[Collected data entries]
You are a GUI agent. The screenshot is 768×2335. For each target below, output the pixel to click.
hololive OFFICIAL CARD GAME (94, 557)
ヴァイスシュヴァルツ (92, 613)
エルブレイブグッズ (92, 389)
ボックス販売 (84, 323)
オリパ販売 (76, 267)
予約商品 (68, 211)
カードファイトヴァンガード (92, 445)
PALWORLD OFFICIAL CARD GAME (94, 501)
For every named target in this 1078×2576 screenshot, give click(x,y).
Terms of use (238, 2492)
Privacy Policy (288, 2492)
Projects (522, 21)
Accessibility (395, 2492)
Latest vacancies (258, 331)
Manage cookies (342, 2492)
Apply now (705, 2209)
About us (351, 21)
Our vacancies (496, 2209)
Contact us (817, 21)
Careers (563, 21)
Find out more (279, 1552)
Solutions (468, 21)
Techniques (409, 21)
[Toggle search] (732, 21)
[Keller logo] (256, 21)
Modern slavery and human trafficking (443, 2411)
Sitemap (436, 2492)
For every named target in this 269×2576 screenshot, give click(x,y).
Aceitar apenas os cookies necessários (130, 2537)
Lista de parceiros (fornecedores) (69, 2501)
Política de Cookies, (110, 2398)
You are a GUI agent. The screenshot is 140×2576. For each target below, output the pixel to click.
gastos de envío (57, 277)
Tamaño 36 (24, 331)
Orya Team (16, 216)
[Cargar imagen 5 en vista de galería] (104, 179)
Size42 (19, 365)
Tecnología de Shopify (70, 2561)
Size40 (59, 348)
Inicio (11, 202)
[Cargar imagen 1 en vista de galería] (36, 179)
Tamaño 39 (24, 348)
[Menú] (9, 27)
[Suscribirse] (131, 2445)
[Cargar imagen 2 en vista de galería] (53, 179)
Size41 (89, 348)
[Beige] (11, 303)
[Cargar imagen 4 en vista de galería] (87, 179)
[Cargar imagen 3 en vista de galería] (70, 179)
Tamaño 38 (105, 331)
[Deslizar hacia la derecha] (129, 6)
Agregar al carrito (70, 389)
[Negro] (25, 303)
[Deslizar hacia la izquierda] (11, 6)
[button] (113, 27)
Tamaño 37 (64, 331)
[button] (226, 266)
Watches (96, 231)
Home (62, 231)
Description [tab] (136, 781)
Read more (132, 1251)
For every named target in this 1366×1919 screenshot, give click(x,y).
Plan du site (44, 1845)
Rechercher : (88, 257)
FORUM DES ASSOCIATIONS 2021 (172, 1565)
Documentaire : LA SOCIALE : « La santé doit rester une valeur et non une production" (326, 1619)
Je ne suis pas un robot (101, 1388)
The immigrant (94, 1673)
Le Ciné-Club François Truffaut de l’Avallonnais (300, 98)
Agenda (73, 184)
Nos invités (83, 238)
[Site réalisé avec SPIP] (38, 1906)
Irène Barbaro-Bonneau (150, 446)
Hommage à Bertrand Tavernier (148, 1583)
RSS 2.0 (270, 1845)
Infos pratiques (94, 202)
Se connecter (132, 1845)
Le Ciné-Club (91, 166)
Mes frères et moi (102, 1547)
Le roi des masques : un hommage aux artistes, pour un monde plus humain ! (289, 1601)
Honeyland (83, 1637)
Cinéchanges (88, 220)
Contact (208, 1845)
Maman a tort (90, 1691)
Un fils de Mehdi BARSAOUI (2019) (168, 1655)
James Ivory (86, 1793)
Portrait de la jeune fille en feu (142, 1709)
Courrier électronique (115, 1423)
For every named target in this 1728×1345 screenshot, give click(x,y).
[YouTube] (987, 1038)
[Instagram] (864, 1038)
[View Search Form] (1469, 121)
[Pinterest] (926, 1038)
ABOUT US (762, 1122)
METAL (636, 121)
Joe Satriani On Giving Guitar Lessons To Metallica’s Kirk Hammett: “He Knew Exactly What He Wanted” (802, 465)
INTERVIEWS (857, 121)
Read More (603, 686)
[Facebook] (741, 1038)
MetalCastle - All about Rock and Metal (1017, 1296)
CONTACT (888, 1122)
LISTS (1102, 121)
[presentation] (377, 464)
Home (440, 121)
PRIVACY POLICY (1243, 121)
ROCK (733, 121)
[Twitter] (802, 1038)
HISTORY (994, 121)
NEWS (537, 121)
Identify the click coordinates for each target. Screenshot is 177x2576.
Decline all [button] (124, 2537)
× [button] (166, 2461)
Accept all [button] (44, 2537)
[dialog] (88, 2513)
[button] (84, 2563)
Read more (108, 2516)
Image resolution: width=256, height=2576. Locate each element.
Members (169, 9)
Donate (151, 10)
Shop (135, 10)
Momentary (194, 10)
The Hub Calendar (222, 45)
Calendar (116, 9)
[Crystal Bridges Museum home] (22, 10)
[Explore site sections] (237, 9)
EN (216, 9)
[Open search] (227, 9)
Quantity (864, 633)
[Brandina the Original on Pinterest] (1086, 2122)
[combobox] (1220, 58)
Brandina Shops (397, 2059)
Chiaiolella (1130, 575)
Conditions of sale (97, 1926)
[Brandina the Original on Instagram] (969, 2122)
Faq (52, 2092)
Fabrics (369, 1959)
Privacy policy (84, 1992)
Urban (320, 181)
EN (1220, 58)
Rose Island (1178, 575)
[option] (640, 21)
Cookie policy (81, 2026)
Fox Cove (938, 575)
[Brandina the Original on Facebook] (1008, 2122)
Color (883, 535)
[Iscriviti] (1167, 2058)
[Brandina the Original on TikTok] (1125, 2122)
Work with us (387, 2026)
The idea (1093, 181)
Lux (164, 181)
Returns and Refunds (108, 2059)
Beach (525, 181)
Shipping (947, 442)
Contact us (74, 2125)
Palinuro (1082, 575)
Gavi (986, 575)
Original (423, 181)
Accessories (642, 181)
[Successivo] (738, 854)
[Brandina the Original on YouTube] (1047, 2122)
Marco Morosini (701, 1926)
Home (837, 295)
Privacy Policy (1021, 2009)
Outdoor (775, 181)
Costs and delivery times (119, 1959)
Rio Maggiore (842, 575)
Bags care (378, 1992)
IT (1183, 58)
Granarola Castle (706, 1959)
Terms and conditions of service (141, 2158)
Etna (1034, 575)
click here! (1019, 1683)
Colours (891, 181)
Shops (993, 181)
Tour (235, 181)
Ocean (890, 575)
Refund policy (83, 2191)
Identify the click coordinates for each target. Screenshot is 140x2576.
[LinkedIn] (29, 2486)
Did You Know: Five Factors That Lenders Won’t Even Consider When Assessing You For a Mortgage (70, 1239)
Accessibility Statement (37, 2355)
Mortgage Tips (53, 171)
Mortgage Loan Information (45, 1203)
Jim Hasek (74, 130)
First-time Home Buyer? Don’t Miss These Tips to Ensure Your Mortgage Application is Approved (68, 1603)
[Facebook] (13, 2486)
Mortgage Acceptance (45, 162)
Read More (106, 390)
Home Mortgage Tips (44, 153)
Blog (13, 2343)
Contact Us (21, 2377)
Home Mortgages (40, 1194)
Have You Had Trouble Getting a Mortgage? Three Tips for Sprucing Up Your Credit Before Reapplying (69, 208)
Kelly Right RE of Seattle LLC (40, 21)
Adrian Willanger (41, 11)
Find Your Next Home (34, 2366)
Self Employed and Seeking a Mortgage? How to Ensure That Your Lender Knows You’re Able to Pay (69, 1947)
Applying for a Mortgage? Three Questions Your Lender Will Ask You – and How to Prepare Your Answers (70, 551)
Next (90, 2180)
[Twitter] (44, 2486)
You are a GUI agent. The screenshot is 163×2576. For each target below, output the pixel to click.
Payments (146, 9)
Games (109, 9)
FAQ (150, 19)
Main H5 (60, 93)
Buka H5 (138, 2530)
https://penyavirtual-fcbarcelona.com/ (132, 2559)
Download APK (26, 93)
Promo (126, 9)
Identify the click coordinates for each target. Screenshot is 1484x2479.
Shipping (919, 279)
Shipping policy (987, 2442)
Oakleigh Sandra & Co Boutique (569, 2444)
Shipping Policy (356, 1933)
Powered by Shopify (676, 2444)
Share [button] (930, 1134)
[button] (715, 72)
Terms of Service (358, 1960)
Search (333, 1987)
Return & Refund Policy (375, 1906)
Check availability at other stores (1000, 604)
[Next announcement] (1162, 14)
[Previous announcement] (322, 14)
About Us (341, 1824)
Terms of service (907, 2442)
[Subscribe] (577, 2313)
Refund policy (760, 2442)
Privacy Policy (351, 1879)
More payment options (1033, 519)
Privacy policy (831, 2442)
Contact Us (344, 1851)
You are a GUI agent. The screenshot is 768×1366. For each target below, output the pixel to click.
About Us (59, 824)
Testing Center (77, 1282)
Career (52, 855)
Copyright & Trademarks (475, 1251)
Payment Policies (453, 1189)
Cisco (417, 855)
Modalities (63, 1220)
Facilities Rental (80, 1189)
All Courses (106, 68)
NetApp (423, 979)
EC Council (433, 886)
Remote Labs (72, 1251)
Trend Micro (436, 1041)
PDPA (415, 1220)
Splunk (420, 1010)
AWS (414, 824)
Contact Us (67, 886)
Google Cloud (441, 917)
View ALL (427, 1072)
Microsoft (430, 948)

## TASK DESCRIPTION
Output the lines above exactly, but only those between the line holding "[button] (166, 2461)" and the line holding "Read More (106, 390)", inclusive.

## EXERCISE RESULT
× [button] (166, 2461)
Accept all [button] (44, 2537)
[dialog] (88, 2513)
[button] (84, 2563)
Read more (108, 2516)
Image resolution: width=256, height=2576. Locate each element.
Members (169, 9)
Donate (151, 10)
Shop (135, 10)
Momentary (194, 10)
The Hub Calendar (222, 45)
Calendar (116, 9)
[Crystal Bridges Museum home] (22, 10)
[Explore site sections] (237, 9)
EN (216, 9)
[Open search] (227, 9)
Quantity (864, 633)
[Brandina the Original on Pinterest] (1086, 2122)
[combobox] (1220, 58)
Brandina Shops (397, 2059)
Chiaiolella (1130, 575)
Conditions of sale (97, 1926)
[Brandina the Original on Instagram] (969, 2122)
Faq (52, 2092)
Fabrics (369, 1959)
Privacy policy (84, 1992)
Urban (320, 181)
EN (1220, 58)
Rose Island (1178, 575)
[option] (640, 21)
Cookie policy (81, 2026)
Fox Cove (938, 575)
[Brandina the Original on Facebook] (1008, 2122)
Color (883, 535)
[Iscriviti] (1167, 2058)
[Brandina the Original on TikTok] (1125, 2122)
Work with us (387, 2026)
The idea (1093, 181)
Lux (164, 181)
Returns and Refunds (108, 2059)
Beach (525, 181)
Shipping (947, 442)
Contact us (74, 2125)
Palinuro (1082, 575)
Gavi (986, 575)
Original (423, 181)
Accessories (642, 181)
[Successivo] (738, 854)
[Brandina the Original on YouTube] (1047, 2122)
Marco Morosini (701, 1926)
Home (837, 295)
Privacy Policy (1021, 2009)
Outdoor (775, 181)
Costs and delivery times (119, 1959)
Rio Maggiore (842, 575)
Bags care (378, 1992)
IT (1183, 58)
Granarola Castle (706, 1959)
Terms and conditions of service (141, 2158)
Etna (1034, 575)
click here! (1019, 1683)
Colours (891, 181)
Shops (993, 181)
Tour (235, 181)
Ocean (890, 575)
Refund policy (83, 2191)
Identify the click coordinates for each target. Screenshot is 140x2576.
[LinkedIn] (29, 2486)
Did You Know: Five Factors That Lenders Won’t Even Consider When Assessing You For a Mortgage (70, 1239)
Accessibility Statement (37, 2355)
Mortgage Tips (53, 171)
Mortgage Loan Information (45, 1203)
Jim Hasek (74, 130)
First-time Home Buyer? Don’t Miss These Tips to Ensure Your Mortgage Application is Approved (68, 1603)
[Facebook] (13, 2486)
Mortgage Acceptance (45, 162)
Read More (106, 390)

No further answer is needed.